Périmètre de la taxe restreint
Comment expliquer l'écart entre les diverses estimations et le modeste butin empoché par le fisc? L'auteur de la note, Laurent Bach, professeur de finances à l'Essec et coresponsable du pôle entreprises de l'IPP, signale qu'un grand nombre d'entreprises ont été exclues du périmètre sectoriel de la taxe.
"Par exemple, si vous achetez du pétrole brut et que vous revendez du pétrole raffiné, mais que vous faites appel à un sous-traitant pour l'activité de raffinage, votre marge n'est pas considérée comme un superprofit - même si vous contrôlez ce sous-traitant à 100 %", soulève l'économiste.
Ces entreprises épargnées étaient pourtant ciblées par l'accord initial conclu entre les Etats membres de l'Union européenne sur les "superprofits" des producteurs d'énergie.
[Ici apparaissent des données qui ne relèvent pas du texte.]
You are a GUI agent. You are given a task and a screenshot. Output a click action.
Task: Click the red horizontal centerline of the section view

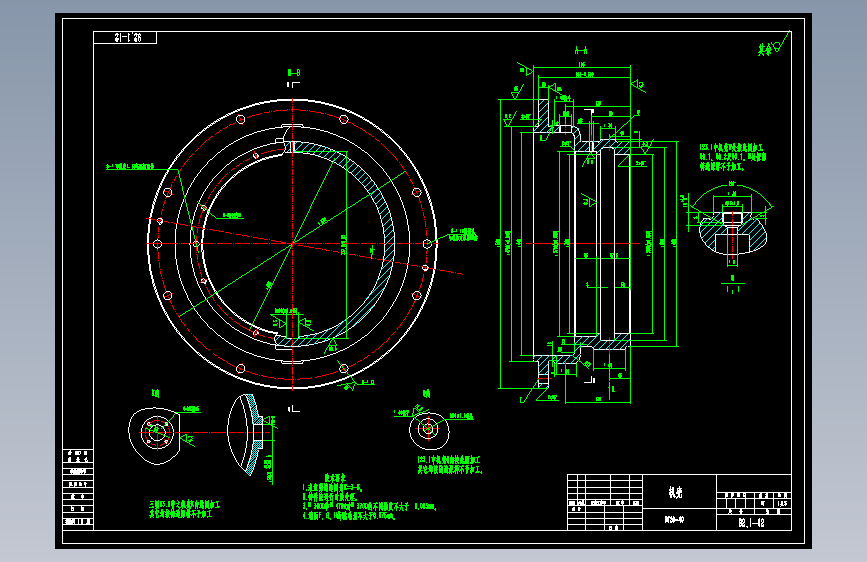(x=583, y=243)
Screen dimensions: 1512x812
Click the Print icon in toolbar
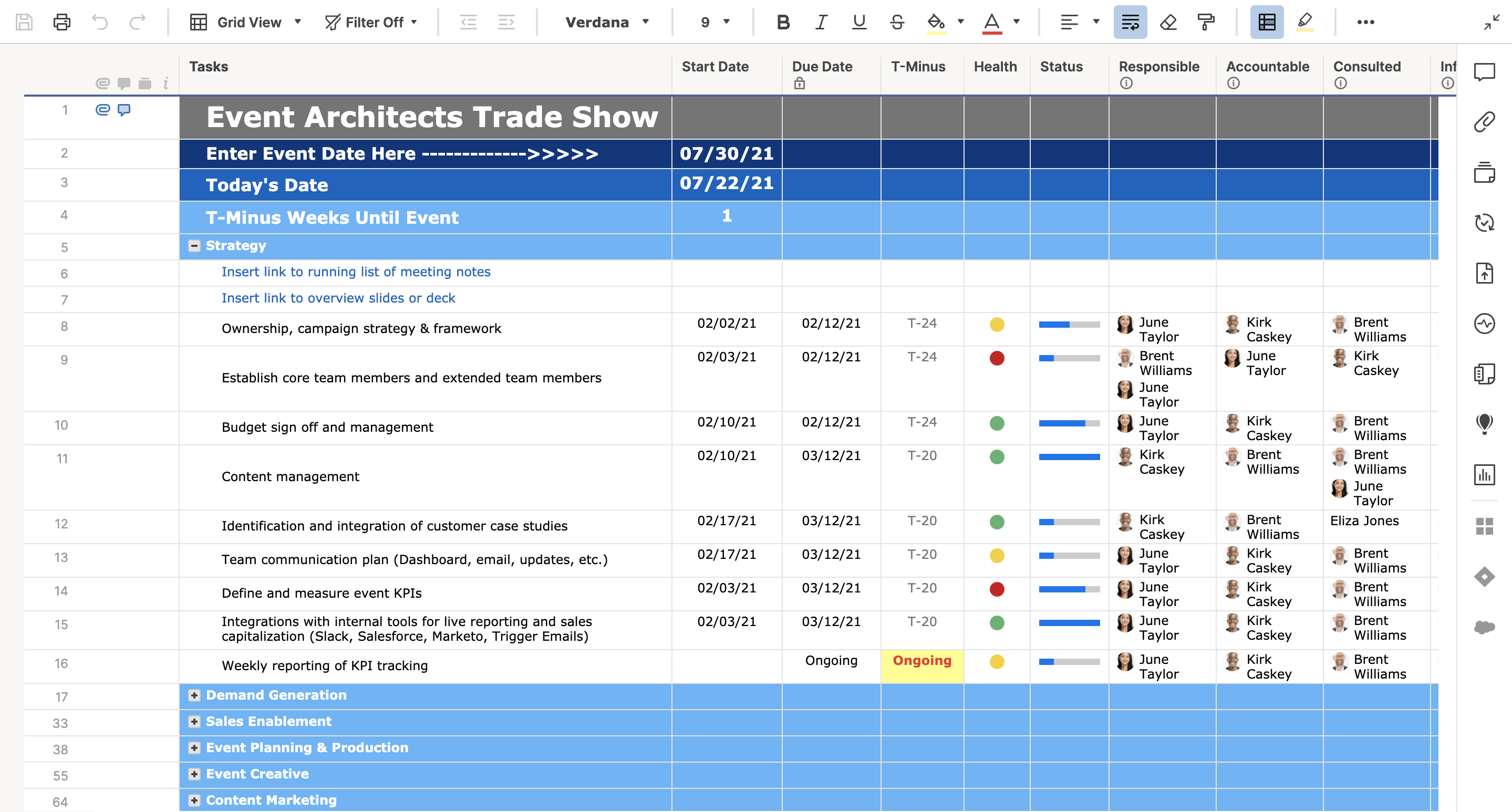point(61,22)
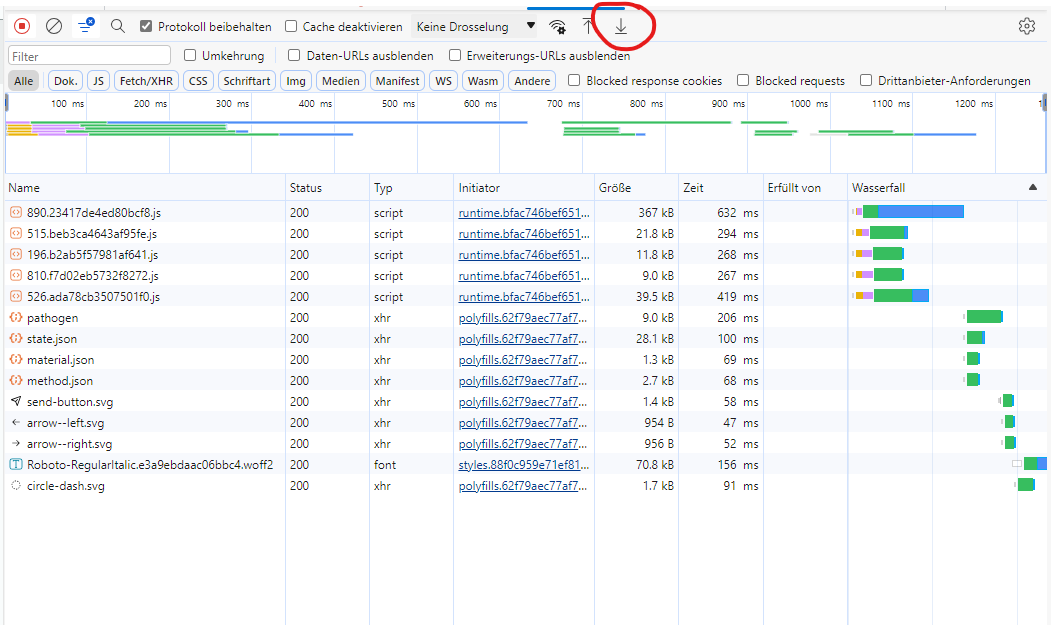
Task: Enable Cache deaktivieren checkbox
Action: 291,27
Leur retrait a été décidé par Bercy lors de la transposition du règlement dans le droit français.
"Environ 72 % des superprofits réalisés par les entités initialement ciblées par le règlement européen ont été soustraits à la CES sans qu'on puisse dire en quoi il ne s'agit pas de profits exceptionnels causés par la crise énergétique", pointe Laurent Bach.
Angle mort
Autre argument avancé: "l'étendue d’utilisation des pertes fiscales passées". En clair, les groupes pétroliers ont pu reporter les déficits des exercices précédents afin d'amoindrir les bénéfices soumis à la taxation. Si ce dispositif relève de la norme en ce qui concerne l'impôt sur les sociétés, l'économiste pointe néanmoins un angle mort:
"Compte tenu de l'organisation en groupe fiscal de la plupart des contribuables du secteur pétrolier, les pertes des années antérieures ont généralement déjà été utilisées pour réduire l'impôt sur les sociétés du groupe dans sa totalité (..) l'administration a fait comme si ces pertes n'avaient jamais été utilisées auparavant."
Écart de 1 à 20
Une fois ses deux raisons prises en compte, le rendement attendu passe de trois milliards à 670 millions. Ce qui reste près de 10 fois supérieur à la somme récupérée par Bercy. La faute à des marges très faibles réalisées par les groupes pétroliers en France. Stratégie "de déplacement de profits" ou "véritable inefficience relative du raffinage français"? L'expert botte en touche en raison “d'informations suffisantes".
Pour rappel, l'autre taxe visant les superprofits des énergéticiens, la contribution sur la rente inframarginale (Crim) a, elle aussi, eu un rendement en deçà des atttentes. Alors que Bercy tablait sur des recettes de 12,3 milliards, la contribution des producteurs d'électricité n'a rapporté que 625 millions d'euros. Soit un écart de 1 à 20.